> **EXERCISE INPUTS**
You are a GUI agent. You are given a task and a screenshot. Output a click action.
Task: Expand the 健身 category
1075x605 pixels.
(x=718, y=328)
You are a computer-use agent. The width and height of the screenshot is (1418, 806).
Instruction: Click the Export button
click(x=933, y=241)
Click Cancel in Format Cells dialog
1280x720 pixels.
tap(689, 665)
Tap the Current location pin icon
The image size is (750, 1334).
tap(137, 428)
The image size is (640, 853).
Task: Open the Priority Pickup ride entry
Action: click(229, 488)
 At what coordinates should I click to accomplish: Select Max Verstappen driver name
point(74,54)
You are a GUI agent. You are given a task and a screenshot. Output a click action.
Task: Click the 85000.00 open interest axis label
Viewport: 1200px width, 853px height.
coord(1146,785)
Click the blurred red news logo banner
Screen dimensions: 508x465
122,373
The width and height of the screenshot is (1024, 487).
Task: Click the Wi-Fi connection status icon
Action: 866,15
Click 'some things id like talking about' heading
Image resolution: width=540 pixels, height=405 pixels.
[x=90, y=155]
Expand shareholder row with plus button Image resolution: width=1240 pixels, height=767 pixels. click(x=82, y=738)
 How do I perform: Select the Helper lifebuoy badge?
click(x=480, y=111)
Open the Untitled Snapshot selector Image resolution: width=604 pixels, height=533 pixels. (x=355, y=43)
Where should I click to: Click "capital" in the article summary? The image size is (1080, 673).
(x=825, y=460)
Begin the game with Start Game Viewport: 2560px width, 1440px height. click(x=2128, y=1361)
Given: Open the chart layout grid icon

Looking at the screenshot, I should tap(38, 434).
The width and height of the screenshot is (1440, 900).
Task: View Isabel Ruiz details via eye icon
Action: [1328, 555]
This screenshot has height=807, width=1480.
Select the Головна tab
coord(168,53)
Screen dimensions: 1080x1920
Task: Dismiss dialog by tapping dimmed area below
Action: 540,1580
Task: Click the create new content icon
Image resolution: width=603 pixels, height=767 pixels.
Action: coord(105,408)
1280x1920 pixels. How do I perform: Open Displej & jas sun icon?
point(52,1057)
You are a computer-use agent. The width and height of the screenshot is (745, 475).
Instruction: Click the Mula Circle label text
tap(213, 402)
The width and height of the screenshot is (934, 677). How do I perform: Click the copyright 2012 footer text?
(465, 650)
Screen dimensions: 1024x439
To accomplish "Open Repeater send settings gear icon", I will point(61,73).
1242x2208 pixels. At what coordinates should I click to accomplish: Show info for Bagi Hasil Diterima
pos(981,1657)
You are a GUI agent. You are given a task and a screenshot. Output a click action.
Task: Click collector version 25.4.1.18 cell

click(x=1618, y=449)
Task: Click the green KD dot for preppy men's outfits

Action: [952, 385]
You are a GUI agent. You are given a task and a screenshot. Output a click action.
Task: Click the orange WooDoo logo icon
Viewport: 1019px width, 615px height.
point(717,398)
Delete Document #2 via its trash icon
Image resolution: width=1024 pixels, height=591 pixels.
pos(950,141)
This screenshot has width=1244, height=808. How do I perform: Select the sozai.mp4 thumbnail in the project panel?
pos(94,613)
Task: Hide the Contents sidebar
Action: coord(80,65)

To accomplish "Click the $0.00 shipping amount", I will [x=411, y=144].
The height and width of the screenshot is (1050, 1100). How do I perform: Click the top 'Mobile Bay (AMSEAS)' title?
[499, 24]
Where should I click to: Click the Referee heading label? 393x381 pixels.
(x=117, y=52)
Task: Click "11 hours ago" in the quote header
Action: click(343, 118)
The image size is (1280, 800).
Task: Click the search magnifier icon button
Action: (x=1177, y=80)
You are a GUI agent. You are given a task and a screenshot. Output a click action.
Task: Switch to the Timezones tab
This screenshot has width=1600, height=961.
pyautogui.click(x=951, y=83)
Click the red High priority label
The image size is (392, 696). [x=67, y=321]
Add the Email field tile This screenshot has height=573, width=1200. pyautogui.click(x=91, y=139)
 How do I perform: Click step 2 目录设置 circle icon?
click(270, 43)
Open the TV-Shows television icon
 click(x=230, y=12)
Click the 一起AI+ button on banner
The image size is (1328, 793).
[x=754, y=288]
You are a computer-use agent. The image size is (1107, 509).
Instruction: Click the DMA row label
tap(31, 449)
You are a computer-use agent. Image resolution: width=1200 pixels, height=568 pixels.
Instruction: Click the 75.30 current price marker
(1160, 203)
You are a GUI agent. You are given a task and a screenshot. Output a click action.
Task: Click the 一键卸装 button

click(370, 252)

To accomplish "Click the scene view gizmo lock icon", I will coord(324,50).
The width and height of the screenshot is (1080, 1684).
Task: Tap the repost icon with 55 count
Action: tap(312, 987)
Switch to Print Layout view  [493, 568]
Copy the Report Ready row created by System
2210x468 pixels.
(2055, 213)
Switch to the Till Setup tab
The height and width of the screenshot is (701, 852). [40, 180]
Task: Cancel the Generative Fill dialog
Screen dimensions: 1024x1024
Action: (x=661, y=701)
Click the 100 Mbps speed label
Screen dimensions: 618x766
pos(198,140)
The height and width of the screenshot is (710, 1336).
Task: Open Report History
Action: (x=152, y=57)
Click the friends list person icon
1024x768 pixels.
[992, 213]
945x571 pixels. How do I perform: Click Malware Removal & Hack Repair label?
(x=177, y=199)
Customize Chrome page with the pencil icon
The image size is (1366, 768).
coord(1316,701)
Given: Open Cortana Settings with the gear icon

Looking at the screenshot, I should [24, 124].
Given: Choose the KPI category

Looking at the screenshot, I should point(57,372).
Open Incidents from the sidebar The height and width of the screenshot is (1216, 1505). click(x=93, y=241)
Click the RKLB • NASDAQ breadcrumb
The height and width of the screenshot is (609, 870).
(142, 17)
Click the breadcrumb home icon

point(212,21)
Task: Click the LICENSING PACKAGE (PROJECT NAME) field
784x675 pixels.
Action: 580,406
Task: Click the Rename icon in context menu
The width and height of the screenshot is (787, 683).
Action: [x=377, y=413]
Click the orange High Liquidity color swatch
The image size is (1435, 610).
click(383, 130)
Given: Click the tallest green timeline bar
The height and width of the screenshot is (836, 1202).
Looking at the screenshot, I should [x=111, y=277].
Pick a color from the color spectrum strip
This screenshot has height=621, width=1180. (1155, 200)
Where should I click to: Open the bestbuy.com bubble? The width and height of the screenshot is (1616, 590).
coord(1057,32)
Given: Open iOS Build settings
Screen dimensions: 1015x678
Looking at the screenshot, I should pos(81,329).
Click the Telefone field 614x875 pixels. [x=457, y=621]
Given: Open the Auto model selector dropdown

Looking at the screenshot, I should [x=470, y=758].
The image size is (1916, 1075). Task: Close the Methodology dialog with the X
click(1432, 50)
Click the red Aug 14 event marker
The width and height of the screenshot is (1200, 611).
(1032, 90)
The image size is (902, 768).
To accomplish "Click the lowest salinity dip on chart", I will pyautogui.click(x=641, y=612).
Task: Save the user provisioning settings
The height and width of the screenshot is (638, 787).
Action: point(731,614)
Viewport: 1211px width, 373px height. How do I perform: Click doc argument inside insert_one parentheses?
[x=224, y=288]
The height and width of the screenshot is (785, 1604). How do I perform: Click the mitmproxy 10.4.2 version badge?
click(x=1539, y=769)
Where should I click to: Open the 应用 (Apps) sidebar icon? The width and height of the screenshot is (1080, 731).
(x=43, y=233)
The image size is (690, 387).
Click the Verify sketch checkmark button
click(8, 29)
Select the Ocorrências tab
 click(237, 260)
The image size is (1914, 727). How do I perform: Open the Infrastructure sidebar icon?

> **ASSIGNED TASK**
What you give back must match the material word for word.

> **WRITTEN REPLY**
You are a GUI agent. You are given a task and a screenshot. Output a click action.
Task: Expand the 健身 category
1075x605 pixels.
(x=718, y=328)
You are a computer-use agent. The width and height of the screenshot is (1418, 806).
Instruction: Click the Export button
click(x=933, y=241)
Click Cancel in Format Cells dialog
1280x720 pixels.
tap(689, 665)
Tap the Current location pin icon
The image size is (750, 1334).
tap(137, 428)
The image size is (640, 853).
Task: Open the Priority Pickup ride entry
Action: click(229, 488)
 At what coordinates should I click to accomplish: Select Max Verstappen driver name
point(74,54)
You are a GUI agent. You are given a task and a screenshot. Output a click action.
Task: Click the 85000.00 open interest axis label
Viewport: 1200px width, 853px height.
coord(1146,785)
Click the blurred red news logo banner
Screen dimensions: 508x465
122,373
The width and height of the screenshot is (1024, 487).
Task: Click the Wi-Fi connection status icon
Action: 866,15
Click 'some things id like talking about' heading
Image resolution: width=540 pixels, height=405 pixels.
[x=90, y=155]
Expand shareholder row with plus button Image resolution: width=1240 pixels, height=767 pixels. click(x=82, y=738)
 How do I perform: Select the Helper lifebuoy badge?
click(x=480, y=111)
Open the Untitled Snapshot selector Image resolution: width=604 pixels, height=533 pixels. (x=355, y=43)
Where should I click to: Click "capital" in the article summary? The image size is (1080, 673).
(x=825, y=460)
Begin the game with Start Game Viewport: 2560px width, 1440px height. click(x=2128, y=1361)
Given: Open the chart layout grid icon

Looking at the screenshot, I should tap(38, 434).
The width and height of the screenshot is (1440, 900).
Task: View Isabel Ruiz details via eye icon
Action: [1328, 555]
This screenshot has height=807, width=1480.
Select the Головна tab
coord(168,53)
Screen dimensions: 1080x1920
Task: Dismiss dialog by tapping dimmed area below
Action: 540,1580
Task: Click the create new content icon
Image resolution: width=603 pixels, height=767 pixels.
Action: coord(105,408)
1280x1920 pixels. How do I perform: Open Displej & jas sun icon?
point(52,1057)
You are a computer-use agent. The width and height of the screenshot is (745, 475).
Instruction: Click the Mula Circle label text
tap(213, 402)
The width and height of the screenshot is (934, 677). How do I perform: Click the copyright 2012 footer text?
(465, 650)
Screen dimensions: 1024x439
To accomplish "Open Repeater send settings gear icon", I will point(61,73).
1242x2208 pixels. At what coordinates should I click to accomplish: Show info for Bagi Hasil Diterima
pos(981,1657)
You are a GUI agent. You are given a task and a screenshot. Output a click action.
Task: Click collector version 25.4.1.18 cell

click(x=1618, y=449)
Task: Click the green KD dot for preppy men's outfits

Action: [952, 385]
You are a GUI agent. You are given a task and a screenshot. Output a click action.
Task: Click the orange WooDoo logo icon
Viewport: 1019px width, 615px height.
point(717,398)
Delete Document #2 via its trash icon
Image resolution: width=1024 pixels, height=591 pixels.
pos(950,141)
This screenshot has width=1244, height=808. How do I perform: Select the sozai.mp4 thumbnail in the project panel?
pos(94,613)
Task: Hide the Contents sidebar
Action: coord(80,65)

To accomplish "Click the $0.00 shipping amount", I will [x=411, y=144].
The height and width of the screenshot is (1050, 1100). How do I perform: Click the top 'Mobile Bay (AMSEAS)' title?
[499, 24]
Where should I click to: Click the Referee heading label? 393x381 pixels.
(x=117, y=52)
Task: Click "11 hours ago" in the quote header
Action: click(343, 118)
The image size is (1280, 800).
Task: Click the search magnifier icon button
Action: (x=1177, y=80)
You are a GUI agent. You are given a task and a screenshot. Output a click action.
Task: Switch to the Timezones tab
This screenshot has width=1600, height=961.
pyautogui.click(x=951, y=83)
Click the red High priority label
The image size is (392, 696). [x=67, y=321]
Add the Email field tile This screenshot has height=573, width=1200. pyautogui.click(x=91, y=139)
 How do I perform: Click step 2 目录设置 circle icon?
click(270, 43)
Open the TV-Shows television icon
 click(x=230, y=12)
Click the 一起AI+ button on banner
The image size is (1328, 793).
[x=754, y=288]
You are a computer-use agent. The image size is (1107, 509).
Instruction: Click the DMA row label
tap(31, 449)
You are a computer-use agent. Image resolution: width=1200 pixels, height=568 pixels.
Instruction: Click the 75.30 current price marker
(1160, 203)
You are a GUI agent. You are given a task and a screenshot. Output a click action.
Task: Click the 一键卸装 button

click(370, 252)

To accomplish "Click the scene view gizmo lock icon", I will coord(324,50).
The width and height of the screenshot is (1080, 1684).
Task: Tap the repost icon with 55 count
Action: tap(312, 987)
Switch to Print Layout view  [493, 568]
Copy the Report Ready row created by System
2210x468 pixels.
(2055, 213)
Switch to the Till Setup tab
The height and width of the screenshot is (701, 852). [40, 180]
Task: Cancel the Generative Fill dialog
Screen dimensions: 1024x1024
Action: (x=661, y=701)
Click the 100 Mbps speed label
Screen dimensions: 618x766
pos(198,140)
The height and width of the screenshot is (710, 1336).
Task: Open Report History
Action: (x=152, y=57)
Click the friends list person icon
1024x768 pixels.
[992, 213]
945x571 pixels. How do I perform: Click Malware Removal & Hack Repair label?
(x=177, y=199)
Customize Chrome page with the pencil icon
The image size is (1366, 768).
coord(1316,701)
Given: Open Cortana Settings with the gear icon

Looking at the screenshot, I should [24, 124].
Given: Choose the KPI category

Looking at the screenshot, I should point(57,372).
Open Incidents from the sidebar The height and width of the screenshot is (1216, 1505). click(x=93, y=241)
Click the RKLB • NASDAQ breadcrumb
The height and width of the screenshot is (609, 870).
(142, 17)
Click the breadcrumb home icon

point(212,21)
Task: Click the LICENSING PACKAGE (PROJECT NAME) field
784x675 pixels.
Action: 580,406
Task: Click the Rename icon in context menu
The width and height of the screenshot is (787, 683).
Action: [x=377, y=413]
Click the orange High Liquidity color swatch
The image size is (1435, 610).
click(383, 130)
Given: Click the tallest green timeline bar
The height and width of the screenshot is (836, 1202).
Looking at the screenshot, I should [x=111, y=277].
Pick a color from the color spectrum strip
This screenshot has height=621, width=1180. (1155, 200)
Where should I click to: Open the bestbuy.com bubble? The width and height of the screenshot is (1616, 590).
coord(1057,32)
Given: Open iOS Build settings
Screen dimensions: 1015x678
Looking at the screenshot, I should pos(81,329).
Click the Telefone field 614x875 pixels. [x=457, y=621]
Given: Open the Auto model selector dropdown

Looking at the screenshot, I should [x=470, y=758].
The image size is (1916, 1075). Task: Close the Methodology dialog with the X
click(1432, 50)
Click the red Aug 14 event marker
The width and height of the screenshot is (1200, 611).
(1032, 90)
The image size is (902, 768).
To accomplish "Click the lowest salinity dip on chart", I will pyautogui.click(x=641, y=612).
Task: Save the user provisioning settings
The height and width of the screenshot is (638, 787).
Action: point(731,614)
Viewport: 1211px width, 373px height. How do I perform: Click doc argument inside insert_one parentheses?
[x=224, y=288]
The height and width of the screenshot is (785, 1604). How do I perform: Click the mitmproxy 10.4.2 version badge?
click(x=1539, y=769)
Where should I click to: Open the 应用 (Apps) sidebar icon? The width and height of the screenshot is (1080, 731).
(x=43, y=233)
The image size is (690, 387).
Click the Verify sketch checkmark button
click(8, 29)
Select the Ocorrências tab
 click(237, 260)
The image size is (1914, 727). How do I perform: Open the Infrastructure sidebar icon?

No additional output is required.